In 2017, Zomato had been hacked, and details of 17 million users had been made available online. It had then emerged that the hack had been the work of a single hacker, who went by the name of “nclay”. But his motivations for the hack were unusual — instead of holding Zomato to ransom for millions, he simply wanted Zomato to introduce a bug-bounty program. “The hacker has been very cooperative with us. He/she wanted us to acknowledge security vulnerabilities in our system and work with the ethical hacker community to plug the gaps. His/her key request was that we run a healthy bug bounty program for security researchers,” Zomato had then said.
It turns out that Zomato did indeed put this system in place — and lots of other ethical hackers have benefited as a result.

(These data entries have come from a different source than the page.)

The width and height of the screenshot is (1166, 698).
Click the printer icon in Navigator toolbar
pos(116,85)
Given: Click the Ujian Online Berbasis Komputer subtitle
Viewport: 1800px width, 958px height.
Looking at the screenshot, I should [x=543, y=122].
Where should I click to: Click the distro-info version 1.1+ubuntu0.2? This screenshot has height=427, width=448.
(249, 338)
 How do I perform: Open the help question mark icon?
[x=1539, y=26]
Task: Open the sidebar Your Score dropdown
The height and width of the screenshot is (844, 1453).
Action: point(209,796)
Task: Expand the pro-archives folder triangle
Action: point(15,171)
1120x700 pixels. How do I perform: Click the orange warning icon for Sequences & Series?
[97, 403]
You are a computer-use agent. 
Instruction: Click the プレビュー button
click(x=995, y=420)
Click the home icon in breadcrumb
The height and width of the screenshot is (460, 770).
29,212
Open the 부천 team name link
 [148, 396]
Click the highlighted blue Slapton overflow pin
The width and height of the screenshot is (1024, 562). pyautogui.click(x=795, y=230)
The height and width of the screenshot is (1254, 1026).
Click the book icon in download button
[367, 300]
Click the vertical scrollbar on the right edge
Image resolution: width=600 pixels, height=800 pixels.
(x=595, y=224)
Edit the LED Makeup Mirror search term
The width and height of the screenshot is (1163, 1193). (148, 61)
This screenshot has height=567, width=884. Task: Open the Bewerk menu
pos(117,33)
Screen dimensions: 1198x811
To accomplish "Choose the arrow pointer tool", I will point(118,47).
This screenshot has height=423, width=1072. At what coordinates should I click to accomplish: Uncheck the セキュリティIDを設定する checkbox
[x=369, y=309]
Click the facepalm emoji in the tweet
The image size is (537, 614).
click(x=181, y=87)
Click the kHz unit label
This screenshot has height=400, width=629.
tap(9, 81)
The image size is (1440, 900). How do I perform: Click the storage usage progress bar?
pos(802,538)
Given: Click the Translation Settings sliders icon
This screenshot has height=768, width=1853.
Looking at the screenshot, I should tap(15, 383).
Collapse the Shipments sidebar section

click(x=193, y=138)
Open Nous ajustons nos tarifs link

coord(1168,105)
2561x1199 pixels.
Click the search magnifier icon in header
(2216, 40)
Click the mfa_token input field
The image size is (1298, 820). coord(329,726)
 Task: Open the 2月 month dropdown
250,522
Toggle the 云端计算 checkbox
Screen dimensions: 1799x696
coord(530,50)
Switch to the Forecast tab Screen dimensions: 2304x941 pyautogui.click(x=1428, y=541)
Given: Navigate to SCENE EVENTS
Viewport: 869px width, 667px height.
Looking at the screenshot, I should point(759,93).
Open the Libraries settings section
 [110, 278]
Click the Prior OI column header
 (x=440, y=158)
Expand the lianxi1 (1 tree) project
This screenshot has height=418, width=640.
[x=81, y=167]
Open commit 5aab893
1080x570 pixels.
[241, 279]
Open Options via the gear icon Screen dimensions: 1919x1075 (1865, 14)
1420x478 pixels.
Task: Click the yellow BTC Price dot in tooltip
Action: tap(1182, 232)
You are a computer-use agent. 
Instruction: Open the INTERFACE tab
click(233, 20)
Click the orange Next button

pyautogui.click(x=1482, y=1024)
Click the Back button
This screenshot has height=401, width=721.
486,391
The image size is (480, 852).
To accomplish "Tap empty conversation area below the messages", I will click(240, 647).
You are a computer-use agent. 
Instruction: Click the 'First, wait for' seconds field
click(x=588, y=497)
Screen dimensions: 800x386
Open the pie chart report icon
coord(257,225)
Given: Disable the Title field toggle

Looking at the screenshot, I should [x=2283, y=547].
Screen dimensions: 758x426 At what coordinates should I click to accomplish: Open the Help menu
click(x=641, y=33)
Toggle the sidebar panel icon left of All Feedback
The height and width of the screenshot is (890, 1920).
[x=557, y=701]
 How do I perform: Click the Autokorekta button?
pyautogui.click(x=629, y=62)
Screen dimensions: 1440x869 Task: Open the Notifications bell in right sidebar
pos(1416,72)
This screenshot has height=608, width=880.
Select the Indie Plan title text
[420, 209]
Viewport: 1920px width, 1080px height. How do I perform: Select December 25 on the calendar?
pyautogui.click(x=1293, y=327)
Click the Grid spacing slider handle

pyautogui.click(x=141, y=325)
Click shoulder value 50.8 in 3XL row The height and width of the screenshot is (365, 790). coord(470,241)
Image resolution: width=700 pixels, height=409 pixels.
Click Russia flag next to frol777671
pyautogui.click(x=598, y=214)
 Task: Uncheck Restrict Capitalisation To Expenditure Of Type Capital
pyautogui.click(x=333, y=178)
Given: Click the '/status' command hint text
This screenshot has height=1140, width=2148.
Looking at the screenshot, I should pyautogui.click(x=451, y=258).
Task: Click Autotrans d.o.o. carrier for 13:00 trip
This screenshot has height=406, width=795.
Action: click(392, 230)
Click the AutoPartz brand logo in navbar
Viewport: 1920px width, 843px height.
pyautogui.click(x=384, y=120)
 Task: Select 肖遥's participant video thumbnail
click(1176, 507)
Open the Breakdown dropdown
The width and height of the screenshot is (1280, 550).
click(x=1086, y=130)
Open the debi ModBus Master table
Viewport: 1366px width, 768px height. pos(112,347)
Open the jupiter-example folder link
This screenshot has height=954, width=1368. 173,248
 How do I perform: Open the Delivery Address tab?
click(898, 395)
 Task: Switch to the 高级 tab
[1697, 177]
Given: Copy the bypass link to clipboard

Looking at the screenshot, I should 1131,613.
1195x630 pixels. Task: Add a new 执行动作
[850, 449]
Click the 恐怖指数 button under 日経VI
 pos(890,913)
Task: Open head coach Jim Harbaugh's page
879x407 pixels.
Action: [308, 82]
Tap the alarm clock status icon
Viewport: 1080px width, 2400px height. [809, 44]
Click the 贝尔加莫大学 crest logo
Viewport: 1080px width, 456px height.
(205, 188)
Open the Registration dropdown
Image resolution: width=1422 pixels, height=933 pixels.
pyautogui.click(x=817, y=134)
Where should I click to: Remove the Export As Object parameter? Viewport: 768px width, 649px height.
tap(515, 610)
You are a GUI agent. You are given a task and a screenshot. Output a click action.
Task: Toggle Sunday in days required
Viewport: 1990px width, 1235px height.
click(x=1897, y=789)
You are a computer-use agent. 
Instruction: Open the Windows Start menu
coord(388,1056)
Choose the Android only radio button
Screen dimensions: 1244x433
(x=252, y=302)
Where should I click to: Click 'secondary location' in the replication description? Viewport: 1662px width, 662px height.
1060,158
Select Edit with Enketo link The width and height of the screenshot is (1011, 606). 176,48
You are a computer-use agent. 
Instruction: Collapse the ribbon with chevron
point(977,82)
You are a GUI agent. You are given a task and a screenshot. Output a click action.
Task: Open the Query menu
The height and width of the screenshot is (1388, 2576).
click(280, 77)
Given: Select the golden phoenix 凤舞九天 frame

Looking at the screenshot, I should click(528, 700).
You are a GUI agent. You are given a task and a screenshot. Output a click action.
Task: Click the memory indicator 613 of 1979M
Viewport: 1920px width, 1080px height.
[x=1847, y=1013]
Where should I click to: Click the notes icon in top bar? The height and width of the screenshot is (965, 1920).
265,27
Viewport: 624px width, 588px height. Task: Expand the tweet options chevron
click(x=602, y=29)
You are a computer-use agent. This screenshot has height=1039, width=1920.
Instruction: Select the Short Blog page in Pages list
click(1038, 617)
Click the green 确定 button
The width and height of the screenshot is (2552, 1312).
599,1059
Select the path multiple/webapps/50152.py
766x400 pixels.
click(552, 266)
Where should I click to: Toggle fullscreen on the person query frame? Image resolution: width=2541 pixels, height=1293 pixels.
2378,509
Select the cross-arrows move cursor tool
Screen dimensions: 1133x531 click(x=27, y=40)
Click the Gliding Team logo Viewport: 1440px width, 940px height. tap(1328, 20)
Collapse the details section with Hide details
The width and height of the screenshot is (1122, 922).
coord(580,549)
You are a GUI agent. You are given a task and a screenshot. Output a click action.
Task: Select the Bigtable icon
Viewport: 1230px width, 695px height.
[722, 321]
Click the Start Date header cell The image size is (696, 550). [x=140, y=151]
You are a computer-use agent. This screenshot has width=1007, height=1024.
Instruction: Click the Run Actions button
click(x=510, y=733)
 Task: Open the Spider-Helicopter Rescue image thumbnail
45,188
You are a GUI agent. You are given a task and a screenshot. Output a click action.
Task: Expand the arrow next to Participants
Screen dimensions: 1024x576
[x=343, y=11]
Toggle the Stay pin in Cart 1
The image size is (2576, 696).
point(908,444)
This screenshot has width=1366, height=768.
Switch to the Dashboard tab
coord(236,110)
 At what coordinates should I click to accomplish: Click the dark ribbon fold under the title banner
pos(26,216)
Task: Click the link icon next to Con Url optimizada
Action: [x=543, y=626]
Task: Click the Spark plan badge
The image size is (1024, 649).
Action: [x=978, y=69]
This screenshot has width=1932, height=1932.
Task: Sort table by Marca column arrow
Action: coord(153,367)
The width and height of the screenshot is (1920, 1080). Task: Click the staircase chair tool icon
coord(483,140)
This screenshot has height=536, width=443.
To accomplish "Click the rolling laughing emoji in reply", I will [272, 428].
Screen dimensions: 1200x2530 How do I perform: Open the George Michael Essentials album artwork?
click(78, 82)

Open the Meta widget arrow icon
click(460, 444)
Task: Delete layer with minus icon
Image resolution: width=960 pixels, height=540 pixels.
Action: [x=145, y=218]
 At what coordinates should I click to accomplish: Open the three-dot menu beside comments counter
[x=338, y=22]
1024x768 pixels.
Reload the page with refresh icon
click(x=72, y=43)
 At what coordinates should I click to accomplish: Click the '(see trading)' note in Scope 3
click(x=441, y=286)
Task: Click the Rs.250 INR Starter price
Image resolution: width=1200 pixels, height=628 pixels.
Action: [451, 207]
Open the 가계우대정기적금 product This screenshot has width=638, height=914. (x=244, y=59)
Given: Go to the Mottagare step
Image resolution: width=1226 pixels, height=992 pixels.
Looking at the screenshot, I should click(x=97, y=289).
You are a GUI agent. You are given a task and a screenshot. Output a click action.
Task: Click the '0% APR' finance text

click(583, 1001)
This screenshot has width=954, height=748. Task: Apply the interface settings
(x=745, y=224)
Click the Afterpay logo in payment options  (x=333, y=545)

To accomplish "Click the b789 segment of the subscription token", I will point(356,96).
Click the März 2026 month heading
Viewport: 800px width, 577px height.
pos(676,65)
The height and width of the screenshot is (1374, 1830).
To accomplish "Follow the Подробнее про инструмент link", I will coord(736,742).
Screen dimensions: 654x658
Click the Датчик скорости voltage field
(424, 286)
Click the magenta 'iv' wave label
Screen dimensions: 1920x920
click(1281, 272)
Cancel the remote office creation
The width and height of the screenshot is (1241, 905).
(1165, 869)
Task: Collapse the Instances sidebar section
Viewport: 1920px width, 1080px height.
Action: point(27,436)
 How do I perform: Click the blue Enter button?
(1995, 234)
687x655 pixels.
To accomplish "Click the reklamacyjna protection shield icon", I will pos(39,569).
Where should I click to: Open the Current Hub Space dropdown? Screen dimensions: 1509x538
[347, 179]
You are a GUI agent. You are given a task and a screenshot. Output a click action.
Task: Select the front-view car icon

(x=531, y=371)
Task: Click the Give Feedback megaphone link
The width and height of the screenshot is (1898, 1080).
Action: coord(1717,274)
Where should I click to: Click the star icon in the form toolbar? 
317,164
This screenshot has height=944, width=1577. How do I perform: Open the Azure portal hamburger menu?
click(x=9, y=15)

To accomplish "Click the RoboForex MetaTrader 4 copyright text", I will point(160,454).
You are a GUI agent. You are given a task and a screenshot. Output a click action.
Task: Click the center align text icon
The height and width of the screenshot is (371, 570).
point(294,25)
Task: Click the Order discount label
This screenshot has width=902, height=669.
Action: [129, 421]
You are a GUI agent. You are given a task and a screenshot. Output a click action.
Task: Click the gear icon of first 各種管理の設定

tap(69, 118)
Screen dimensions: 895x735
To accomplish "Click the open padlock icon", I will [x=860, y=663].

Zomato has paid more than $100,000 (Rs. 70 lakh) to 435 hackers for finding and fixing bugs on its platform. HackerOne, which runs Zomato’s bug bounty program, said that Zomato had successfully resolved 775 vulnerabilities on its platform since instituting its program. Zomato pays $2,000 to security researchers for discovering critical bugs, $700 for bugs with high-severity impact, $300 for medium-impact bugs and $150 for low-impact vulnerabilities.
Zomato’s bug bounty program is a departure from its previous policy, when it didn’t compensate ethical hackers who pointed out bugs in its service. Until 2016, Zomato only awarded a certificate of appreciation to hackers for their efforts. “We do not currently have a monetary bug bounty programme, but any report that results in a change will at minimum receive Hall of Fame recognition. We would also be more than happy to provide a certificate of acknowledgement,” Zomato’s entry at HackerOne had said in February 2016.
That seems to have changed now, and Zomato has joined the ranks of tech companies that pay ethical hackers that discover bugs on their platforms. Major tech firms such as Google, Facebook and Uber all have lucrative bug bounty programs. Several Indian researchers have made good by pointing out bugs on these platforms — in 2016, a Flipkart employee had been paid $15,000 (Rs. 10 lakh) after he’d discovered a bug on its platform, as had an engineering student from Kerala. Figuring out bugs in the code of tech giants is something Indians seem to particularly excel at — India is the number one bug hunting nation in the world, accounting for 43 percent of all bug reports and receiving 35 percent of all bug bounties. And Zomato, with its bug bounty program, is making sure that Indian tech companies too adequately reward hackers who, instead of exploiting the vulnerabilities on its platform, choose to disclose them.